- When: 23rd October 2018 14:00 - 15:00
- Where: Cole 1.33b
- Format: Seminar
The situation in hospitals, nursing homes and homes for patients suffering from mental illnesses is increasingly challenging. The medical staff and special educators are often responsible for a large (and growing) number of residents, for which there is only a very limited time for one-to-one care. The risk of not being able to respond promptly to problems increases with the number of residents per medical staff. Moreover, elderly people find challenging giving and up independence when moving into a nursing home. Overnight, they find themselves in a place where care activities are structured, and at fixed times, with little freedom. However, many of these people either need regular medical care or are unable to live independently. The risk of injuries, falls, loss of consciousness or simply not being able to manage their health (e.g. take medication) leads to the decision to place the person in a socio-medical environment.
To be able to monitor residents in a nonintrusive manner would provide a certain degree of independence, safety and well-being for the residents and also relieve some of the pressure on nurses and educators.

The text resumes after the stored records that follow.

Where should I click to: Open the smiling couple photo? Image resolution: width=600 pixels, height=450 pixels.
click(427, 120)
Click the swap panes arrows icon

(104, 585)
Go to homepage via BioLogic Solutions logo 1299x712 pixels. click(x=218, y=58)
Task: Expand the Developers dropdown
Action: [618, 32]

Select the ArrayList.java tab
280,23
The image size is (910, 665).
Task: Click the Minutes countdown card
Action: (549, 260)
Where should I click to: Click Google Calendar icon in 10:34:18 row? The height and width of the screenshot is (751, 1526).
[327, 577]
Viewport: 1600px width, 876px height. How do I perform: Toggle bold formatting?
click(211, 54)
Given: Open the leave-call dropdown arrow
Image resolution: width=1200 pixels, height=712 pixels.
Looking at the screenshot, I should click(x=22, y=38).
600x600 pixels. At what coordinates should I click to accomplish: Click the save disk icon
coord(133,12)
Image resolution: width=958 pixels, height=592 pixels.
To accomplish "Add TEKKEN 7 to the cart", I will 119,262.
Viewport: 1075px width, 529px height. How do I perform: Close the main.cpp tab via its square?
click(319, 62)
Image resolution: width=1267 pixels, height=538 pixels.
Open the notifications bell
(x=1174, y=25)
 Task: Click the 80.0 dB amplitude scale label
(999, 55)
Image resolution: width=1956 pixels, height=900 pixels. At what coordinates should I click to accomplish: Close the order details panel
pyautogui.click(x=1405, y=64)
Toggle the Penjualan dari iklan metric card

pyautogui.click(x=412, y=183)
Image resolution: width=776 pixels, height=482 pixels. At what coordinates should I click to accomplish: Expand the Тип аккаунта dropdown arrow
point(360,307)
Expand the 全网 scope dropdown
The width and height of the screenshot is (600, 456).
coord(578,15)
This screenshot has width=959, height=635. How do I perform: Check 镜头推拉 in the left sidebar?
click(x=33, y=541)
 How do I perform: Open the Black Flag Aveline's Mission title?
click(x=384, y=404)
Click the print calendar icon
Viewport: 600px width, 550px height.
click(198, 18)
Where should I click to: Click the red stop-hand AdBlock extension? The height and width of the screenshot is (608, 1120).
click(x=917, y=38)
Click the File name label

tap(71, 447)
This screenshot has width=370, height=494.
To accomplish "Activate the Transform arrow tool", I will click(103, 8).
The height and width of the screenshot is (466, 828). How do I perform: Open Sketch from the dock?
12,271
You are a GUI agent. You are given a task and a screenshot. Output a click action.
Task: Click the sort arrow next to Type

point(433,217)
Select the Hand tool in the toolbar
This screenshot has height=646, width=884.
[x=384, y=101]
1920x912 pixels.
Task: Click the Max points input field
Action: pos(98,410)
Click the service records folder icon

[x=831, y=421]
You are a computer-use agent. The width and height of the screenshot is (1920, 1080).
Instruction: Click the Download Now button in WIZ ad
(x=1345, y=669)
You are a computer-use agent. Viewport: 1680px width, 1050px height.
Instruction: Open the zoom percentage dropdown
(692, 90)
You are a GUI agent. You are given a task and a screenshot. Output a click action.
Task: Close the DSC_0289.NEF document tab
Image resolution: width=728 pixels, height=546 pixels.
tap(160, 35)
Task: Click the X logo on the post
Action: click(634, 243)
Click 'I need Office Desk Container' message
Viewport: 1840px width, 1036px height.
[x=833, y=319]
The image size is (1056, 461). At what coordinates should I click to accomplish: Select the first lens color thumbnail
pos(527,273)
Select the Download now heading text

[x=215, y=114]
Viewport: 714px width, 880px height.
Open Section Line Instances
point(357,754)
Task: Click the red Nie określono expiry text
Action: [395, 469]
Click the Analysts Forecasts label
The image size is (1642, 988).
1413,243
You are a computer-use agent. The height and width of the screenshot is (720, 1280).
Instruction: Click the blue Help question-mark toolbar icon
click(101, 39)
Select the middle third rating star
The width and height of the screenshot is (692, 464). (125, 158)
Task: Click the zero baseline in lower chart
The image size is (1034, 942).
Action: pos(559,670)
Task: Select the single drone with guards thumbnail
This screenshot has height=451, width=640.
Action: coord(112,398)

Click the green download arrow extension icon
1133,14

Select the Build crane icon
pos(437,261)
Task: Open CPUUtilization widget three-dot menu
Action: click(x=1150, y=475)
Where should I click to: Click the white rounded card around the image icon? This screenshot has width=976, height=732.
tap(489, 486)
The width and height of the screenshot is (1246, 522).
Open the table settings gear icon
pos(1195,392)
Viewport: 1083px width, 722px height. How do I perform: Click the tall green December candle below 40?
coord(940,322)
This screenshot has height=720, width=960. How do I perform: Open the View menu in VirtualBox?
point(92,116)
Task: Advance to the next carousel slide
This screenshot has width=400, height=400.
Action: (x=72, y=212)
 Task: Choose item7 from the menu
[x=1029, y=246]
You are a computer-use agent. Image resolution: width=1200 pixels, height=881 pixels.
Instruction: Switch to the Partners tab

The ideal monitoring system should in fact be an ecosystem that includes sensors that can localise and detect resident’s activities and collect physiological data, a way of sending regular updates about the situation of the residents they take care of medical staff and a central monitoring system for both residents and medical staff and a logic to decide the most appropriate available person to intervene in case of problems with a resident. We propose an exploration of solutions that blend new technologies with a respect for human relationships in the context of a nursing home. This is to be achieved through an intelligent environment that monitors a resident’s general well-being unobstrusively, meaning both the physiological state, the activity and the location of the person.
Pascal Bruegger is a Professor in Computer Science at the School of Engineering and Architecture of Fribourg – University of Applied Sciences, Western Switzerland since 2013. He is responsible of the mobile technologies and applications curriculum in his department. His PhD subject was the creation of a holistic framework to design and implement ubiquitous computing systems supporting user activity and situation. With the widespread availability of smartphones, tablets and smartwatches, his research interest is oriented toward smart environments integrating mobile technologies. His goal is to gather different user data through mobile sensors in order to propose context base systems helping users carrying out their daily activities. For two years, Pascal, with his background in biology, has focused his research in physiological data and activities. Experienced in humanitarian ICT, Pascal has work many years for the International Committee of the Red Cross and has made several long-term missions across Africa and Asia. He managed large scale IT infrastructures and organised training seminars for specialists in humanitarian ICT. He is also ICT specialist in the Swiss rescue team.